Ammazzateci Tutti
- The first public manifestation of Ammazzateci tutti at the funeral of Francesco Fortugno on 19 October 2005 in Locri. The sign writes: And Now, Kill Us all. (Photo: Adriana Sapone)
- Founded: October 2005 by Aldo Pecora in Italy
- Type: Non-profit
- Services: Education to legality
- Website: www.killusall.org

= Ammazzateci tutti =

Ammazzateci tutti (Italian for "Kill Us All") is an Italian Antimafia social movement created in Locri, Calabria (South of Italy) at the end of 2005 by Aldo Pecora, the spokesperson of the movement. The movement is also known as "Ragazzi di Locri" (Kids from Locri) because it is composed principally of young high school and university students.

The movement emerged when Francesco Fortugno, a centre-left politician and deputy president of the regional parliament, was killed by the 'Ndrangheta on 16 October 2005 in Locri. The first public manifestation of the movement was at the funeral of Fortugno on 19 October 2005, with a banner And Now Kill Us All.

Ammazzateci Tutti played a key role in organizing the largest popular demonstration ever in Locri on 4 November 2005. The event was attended by over 15,000 people, mainly by putting online the website www.ammazzatecitutti.org, which registered more than 200.000 contacts in one week.

"Ammazzateci tutti is a message that expresses both hope and challenge to the 'Ndrangheta, saying 'See if you have enough lead to kill us all,' " according to Pecora. "It's also a challenge to normal people to rebel against the 'Ndrangheta." Since its founding, Ammazzateci tutti has held regular demonstrations designed to pressure the Italian state into taking action against the 'Ndrangheta.

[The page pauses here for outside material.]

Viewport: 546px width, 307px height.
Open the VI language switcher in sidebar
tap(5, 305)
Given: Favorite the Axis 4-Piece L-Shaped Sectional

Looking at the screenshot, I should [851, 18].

President and national spokesman of the movement is Aldo Pecora. The national coordination of the movement is led by Rosanna Scopelliti, daughter of the magistrate Antonino Scopelliti, killed by the 'Ndrangheta in August 1991. The movement uses a phrase of the Calabrian writer Corrado Alvaro to depict the spirit of the movement : "The worst desperation of a society is the doubt that living honestly is useless."